EXERCISE BRIEF:
Repeat all of the material exactly, with no line missing.
· · · · · · ·
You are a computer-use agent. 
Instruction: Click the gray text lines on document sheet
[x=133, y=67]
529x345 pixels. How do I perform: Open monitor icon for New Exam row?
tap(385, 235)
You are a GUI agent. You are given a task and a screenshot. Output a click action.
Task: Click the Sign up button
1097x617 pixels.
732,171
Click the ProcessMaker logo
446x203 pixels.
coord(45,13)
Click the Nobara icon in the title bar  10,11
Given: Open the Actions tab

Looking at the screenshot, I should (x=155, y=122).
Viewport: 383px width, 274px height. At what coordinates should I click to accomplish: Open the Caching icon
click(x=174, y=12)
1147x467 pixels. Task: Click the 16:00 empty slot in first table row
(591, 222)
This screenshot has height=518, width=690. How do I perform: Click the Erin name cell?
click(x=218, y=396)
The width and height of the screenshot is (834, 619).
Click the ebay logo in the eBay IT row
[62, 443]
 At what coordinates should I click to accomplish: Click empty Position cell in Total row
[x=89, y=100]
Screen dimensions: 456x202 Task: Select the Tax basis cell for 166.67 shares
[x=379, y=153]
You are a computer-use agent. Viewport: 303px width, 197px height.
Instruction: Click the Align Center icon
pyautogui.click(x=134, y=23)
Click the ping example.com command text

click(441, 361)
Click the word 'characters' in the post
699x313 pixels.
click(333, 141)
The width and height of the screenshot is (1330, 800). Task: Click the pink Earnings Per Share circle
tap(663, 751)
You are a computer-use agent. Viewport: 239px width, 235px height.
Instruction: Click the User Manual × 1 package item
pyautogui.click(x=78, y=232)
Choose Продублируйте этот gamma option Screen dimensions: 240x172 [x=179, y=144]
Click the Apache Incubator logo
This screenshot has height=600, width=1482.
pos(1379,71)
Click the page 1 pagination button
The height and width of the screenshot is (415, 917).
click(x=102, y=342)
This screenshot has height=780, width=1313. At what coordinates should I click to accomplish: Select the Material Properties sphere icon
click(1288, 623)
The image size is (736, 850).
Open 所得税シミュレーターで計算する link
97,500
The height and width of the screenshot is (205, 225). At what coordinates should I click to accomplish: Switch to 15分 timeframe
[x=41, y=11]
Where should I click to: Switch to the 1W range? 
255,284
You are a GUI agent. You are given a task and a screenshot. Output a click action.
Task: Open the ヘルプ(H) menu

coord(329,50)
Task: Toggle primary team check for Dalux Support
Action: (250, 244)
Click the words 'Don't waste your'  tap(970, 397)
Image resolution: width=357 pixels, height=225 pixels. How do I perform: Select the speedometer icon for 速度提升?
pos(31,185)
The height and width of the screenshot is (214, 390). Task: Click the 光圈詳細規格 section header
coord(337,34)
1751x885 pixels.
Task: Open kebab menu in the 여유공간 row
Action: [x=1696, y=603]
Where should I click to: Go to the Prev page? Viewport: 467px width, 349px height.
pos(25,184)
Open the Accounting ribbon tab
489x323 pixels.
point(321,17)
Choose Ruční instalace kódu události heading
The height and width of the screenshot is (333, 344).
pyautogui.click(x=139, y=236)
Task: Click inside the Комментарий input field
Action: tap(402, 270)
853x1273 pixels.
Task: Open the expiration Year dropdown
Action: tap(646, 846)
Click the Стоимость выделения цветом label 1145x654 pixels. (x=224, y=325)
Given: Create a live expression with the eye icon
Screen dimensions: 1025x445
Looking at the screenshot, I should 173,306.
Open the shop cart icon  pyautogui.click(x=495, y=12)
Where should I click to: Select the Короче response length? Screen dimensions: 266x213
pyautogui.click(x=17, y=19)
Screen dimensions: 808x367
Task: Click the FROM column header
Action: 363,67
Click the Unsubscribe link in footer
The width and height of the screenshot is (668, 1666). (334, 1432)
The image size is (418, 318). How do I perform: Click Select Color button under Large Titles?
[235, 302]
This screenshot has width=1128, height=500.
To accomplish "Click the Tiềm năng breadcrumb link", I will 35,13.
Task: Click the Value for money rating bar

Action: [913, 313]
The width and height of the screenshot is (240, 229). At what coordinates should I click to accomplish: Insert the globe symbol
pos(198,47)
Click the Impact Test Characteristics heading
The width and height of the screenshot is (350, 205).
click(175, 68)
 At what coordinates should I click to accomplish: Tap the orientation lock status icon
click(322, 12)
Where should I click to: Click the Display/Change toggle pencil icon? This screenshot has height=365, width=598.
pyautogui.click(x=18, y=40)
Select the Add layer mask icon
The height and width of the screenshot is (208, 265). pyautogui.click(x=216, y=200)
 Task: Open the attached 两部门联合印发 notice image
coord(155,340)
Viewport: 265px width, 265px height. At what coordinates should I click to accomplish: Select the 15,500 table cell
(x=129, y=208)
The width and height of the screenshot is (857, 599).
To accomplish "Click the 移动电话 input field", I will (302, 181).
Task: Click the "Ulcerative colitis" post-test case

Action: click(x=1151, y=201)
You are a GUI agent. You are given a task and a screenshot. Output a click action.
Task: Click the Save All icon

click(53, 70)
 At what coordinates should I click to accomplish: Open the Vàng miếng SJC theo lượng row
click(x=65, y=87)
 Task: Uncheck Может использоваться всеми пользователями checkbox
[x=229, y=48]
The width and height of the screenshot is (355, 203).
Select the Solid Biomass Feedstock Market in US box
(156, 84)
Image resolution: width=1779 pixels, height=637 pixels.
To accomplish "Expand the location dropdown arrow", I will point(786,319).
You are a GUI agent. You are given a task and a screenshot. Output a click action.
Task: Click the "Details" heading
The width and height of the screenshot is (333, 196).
· · · · · · ·
TASK RESPONSE:
You are a computer-use agent. 
Instruction: Click the gray text lines on document sheet
[x=133, y=67]
529x345 pixels. How do I perform: Open monitor icon for New Exam row?
tap(385, 235)
You are a GUI agent. You are given a task and a screenshot. Output a click action.
Task: Click the Sign up button
1097x617 pixels.
732,171
Click the ProcessMaker logo
446x203 pixels.
coord(45,13)
Click the Nobara icon in the title bar  10,11
Given: Open the Actions tab

Looking at the screenshot, I should (x=155, y=122).
Viewport: 383px width, 274px height. At what coordinates should I click to accomplish: Open the Caching icon
click(x=174, y=12)
1147x467 pixels. Task: Click the 16:00 empty slot in first table row
(591, 222)
This screenshot has height=518, width=690. How do I perform: Click the Erin name cell?
click(x=218, y=396)
The width and height of the screenshot is (834, 619).
Click the ebay logo in the eBay IT row
[62, 443]
 At what coordinates should I click to accomplish: Click empty Position cell in Total row
[x=89, y=100]
Screen dimensions: 456x202 Task: Select the Tax basis cell for 166.67 shares
[x=379, y=153]
You are a computer-use agent. Viewport: 303px width, 197px height.
Instruction: Click the Align Center icon
pyautogui.click(x=134, y=23)
Click the ping example.com command text

click(441, 361)
Click the word 'characters' in the post
699x313 pixels.
click(333, 141)
The width and height of the screenshot is (1330, 800). Task: Click the pink Earnings Per Share circle
tap(663, 751)
You are a computer-use agent. Viewport: 239px width, 235px height.
Instruction: Click the User Manual × 1 package item
pyautogui.click(x=78, y=232)
Choose Продублируйте этот gamma option Screen dimensions: 240x172 [x=179, y=144]
Click the Apache Incubator logo
This screenshot has height=600, width=1482.
pos(1379,71)
Click the page 1 pagination button
The height and width of the screenshot is (415, 917).
click(x=102, y=342)
This screenshot has height=780, width=1313. At what coordinates should I click to accomplish: Select the Material Properties sphere icon
click(1288, 623)
The image size is (736, 850).
Open 所得税シミュレーターで計算する link
97,500
The height and width of the screenshot is (205, 225). At what coordinates should I click to accomplish: Switch to 15分 timeframe
[x=41, y=11]
Where should I click to: Switch to the 1W range? 
255,284
You are a GUI agent. You are given a task and a screenshot. Output a click action.
Task: Open the ヘルプ(H) menu

coord(329,50)
Task: Toggle primary team check for Dalux Support
Action: (250, 244)
Click the words 'Don't waste your'  tap(970, 397)
Image resolution: width=357 pixels, height=225 pixels. How do I perform: Select the speedometer icon for 速度提升?
pos(31,185)
The height and width of the screenshot is (214, 390). Task: Click the 光圈詳細規格 section header
coord(337,34)
1751x885 pixels.
Task: Open kebab menu in the 여유공간 row
Action: [x=1696, y=603]
Where should I click to: Go to the Prev page? Viewport: 467px width, 349px height.
pos(25,184)
Open the Accounting ribbon tab
489x323 pixels.
point(321,17)
Choose Ruční instalace kódu události heading
The height and width of the screenshot is (333, 344).
pyautogui.click(x=139, y=236)
Task: Click inside the Комментарий input field
Action: tap(402, 270)
853x1273 pixels.
Task: Open the expiration Year dropdown
Action: tap(646, 846)
Click the Стоимость выделения цветом label 1145x654 pixels. (x=224, y=325)
Given: Create a live expression with the eye icon
Screen dimensions: 1025x445
Looking at the screenshot, I should 173,306.
Open the shop cart icon  pyautogui.click(x=495, y=12)
Where should I click to: Select the Короче response length? Screen dimensions: 266x213
pyautogui.click(x=17, y=19)
Screen dimensions: 808x367
Task: Click the FROM column header
Action: 363,67
Click the Unsubscribe link in footer
The width and height of the screenshot is (668, 1666). (334, 1432)
The image size is (418, 318). How do I perform: Click Select Color button under Large Titles?
[235, 302]
This screenshot has width=1128, height=500.
To accomplish "Click the Tiềm năng breadcrumb link", I will 35,13.
Task: Click the Value for money rating bar

Action: [913, 313]
The width and height of the screenshot is (240, 229). At what coordinates should I click to accomplish: Insert the globe symbol
pos(198,47)
Click the Impact Test Characteristics heading
The width and height of the screenshot is (350, 205).
click(175, 68)
 At what coordinates should I click to accomplish: Tap the orientation lock status icon
click(322, 12)
Where should I click to: Click the Display/Change toggle pencil icon? This screenshot has height=365, width=598.
pyautogui.click(x=18, y=40)
Select the Add layer mask icon
The height and width of the screenshot is (208, 265). pyautogui.click(x=216, y=200)
 Task: Open the attached 两部门联合印发 notice image
coord(155,340)
Viewport: 265px width, 265px height. At what coordinates should I click to accomplish: Select the 15,500 table cell
(x=129, y=208)
The width and height of the screenshot is (857, 599).
To accomplish "Click the 移动电话 input field", I will (302, 181).
Task: Click the "Ulcerative colitis" post-test case

Action: click(x=1151, y=201)
You are a GUI agent. You are given a task and a screenshot. Output a click action.
Task: Click the Save All icon

click(53, 70)
 At what coordinates should I click to accomplish: Open the Vàng miếng SJC theo lượng row
click(x=65, y=87)
 Task: Uncheck Может использоваться всеми пользователями checkbox
[x=229, y=48]
The width and height of the screenshot is (355, 203).
Select the Solid Biomass Feedstock Market in US box
(156, 84)
Image resolution: width=1779 pixels, height=637 pixels.
To accomplish "Expand the location dropdown arrow", I will point(786,319).
You are a GUI agent. You are given a task and a screenshot. Output a click action.
Task: Click the "Details" heading
The width and height of the screenshot is (333, 196).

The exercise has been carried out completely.